Deutscher Gewerkschaftsbund

PM - 31.01.2006

Jugendliche Straftäter brauchen Ausbildung und Integration statt Kusch und Knute

Ob es seine umstrittene Position zur Sterbehilfe ist, sein unmöglicher Auftritt vor dem Bundestag mit unsachlichen Äußerungen zum Antidiskriminierungsgesetz oder sein aktueller Vorstoß zur Abschaffung des Jugendstrafrechts: CDU-Justizsenator Kusch ist ein unberechenbarerer Kamikaze-Politiker, der sich sogar in seiner eigenen Fraktion ins Abseits stellt, so der DGB Hamburg.
Erhard Pumm, Vorsitzender des DGB Hamburg: „Bürgermeister von Beust muss sich fragen, ob Kusch noch der richtige Mann ist.
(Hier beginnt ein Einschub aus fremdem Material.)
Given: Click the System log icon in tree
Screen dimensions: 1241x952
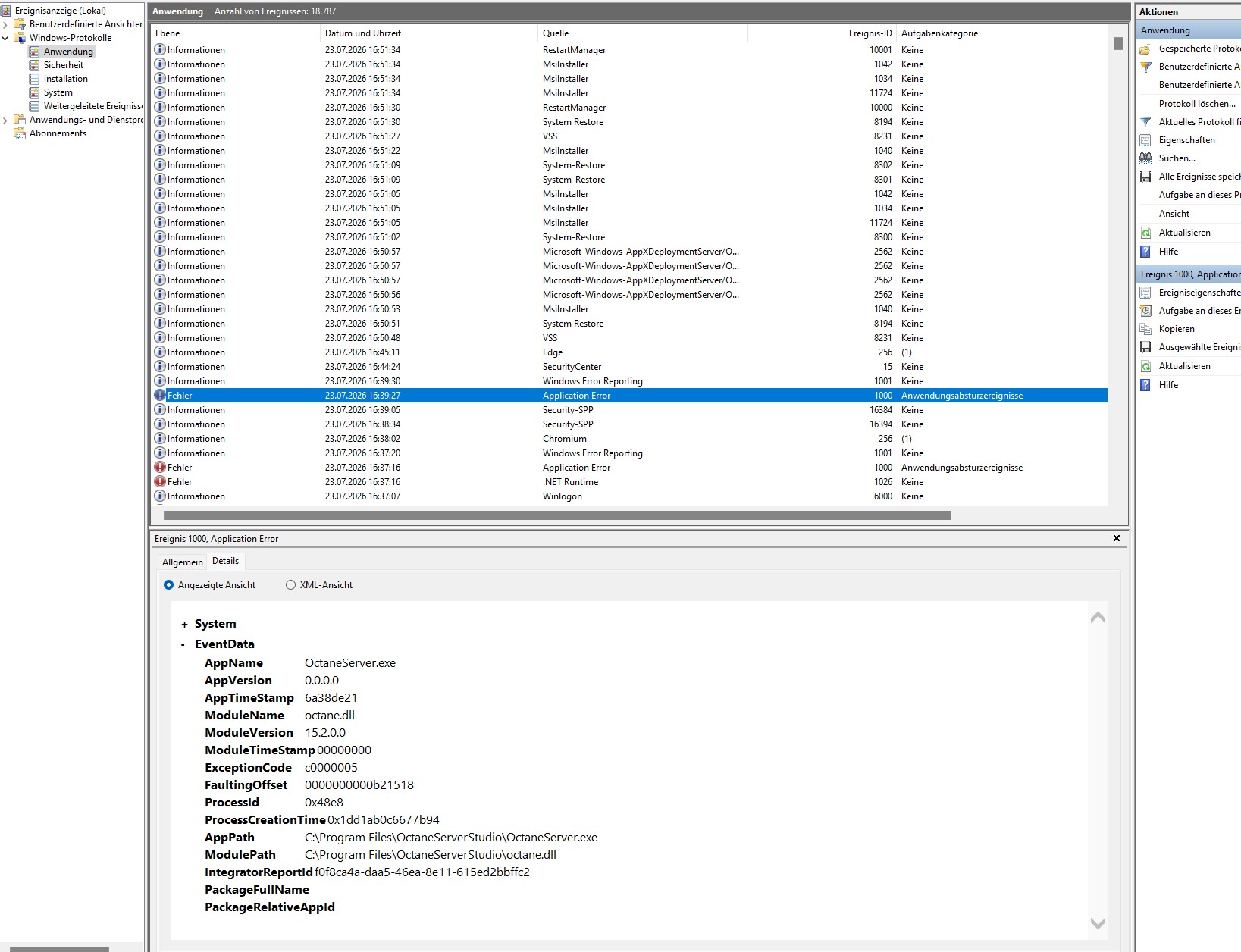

Mit seiner Law-and-order-Politik geht der Justizsenator den falschen autoritären Weg, den auch die USA schon eingeschlagen hat, wo Millionen Gefangene in überfüllten Gefängnissen sitzen und immer aggressiver werden.“
Die beste Vorbeugung vor Straffälligkeit sei eine gute Schul- und Berufsausbildung, Chancengerechtigkeit in der Bildung für alle Kinder und Jugendliche, erklärt Hamburgs DGB-Vorsitzender. Doch genau daran lasse es der Senat in Hamburg fehlen, schaue man sich etwa die Einführung von Gebühren im Bildungsbereich und die große Zahl der Schulabgänger ohne Abschluss an.
„Doch wenn Jugendliche tatsächlich auf die schiefe Bahn geraten sind, darf man sie nicht einfach wegsperren und abschreiben“, so Erhard Pumm. „Gerade junge Menschen können noch auf den ,rechten Pfad’ zurückkommen, doch dafür brauchen sie Perspektiven für ein gesetzestreues Leben nach der Haft. Und die erhalten sie auch über Ausbildung innerhalb des Strafvollzugs.“
Erst im September letzten Jahres hatte die Justizbehörde gemeinsam mit dem Berufsfortbildungswerk ein neues Arbeits- und Qualifizierungsprojekt (AQUA-IF) für Strafgefangene vorgestellt. Dabei erlernen die Straffällige nach einer Stärke-Schwächen-Analyse zukunftsweisende Berufe und werden nach der Haftentlassung von den Mitarbeitern des Berufsfortbildungswerks begleitet, bis sie wieder Tritt gefasst haben. „Will Kusch von diesen sinnvollen Ansätzen, die schließlich von der Justizbehörde getragen werden, nichts mehr wissen?“, fragt Erhard Pumm.
Sicher müssen Jugendliche ihr unrechtes Verhalten erkennen. Aber Druck und Strafe ohne sinnvolle Angebote, um die oft fatale soziale Ausgangslage zu überwinden, helfen nicht weiter, sondern begünstigen eher noch Straffälligen-,Karrieren’, so der DGB-Vorsitzende Hamburgs.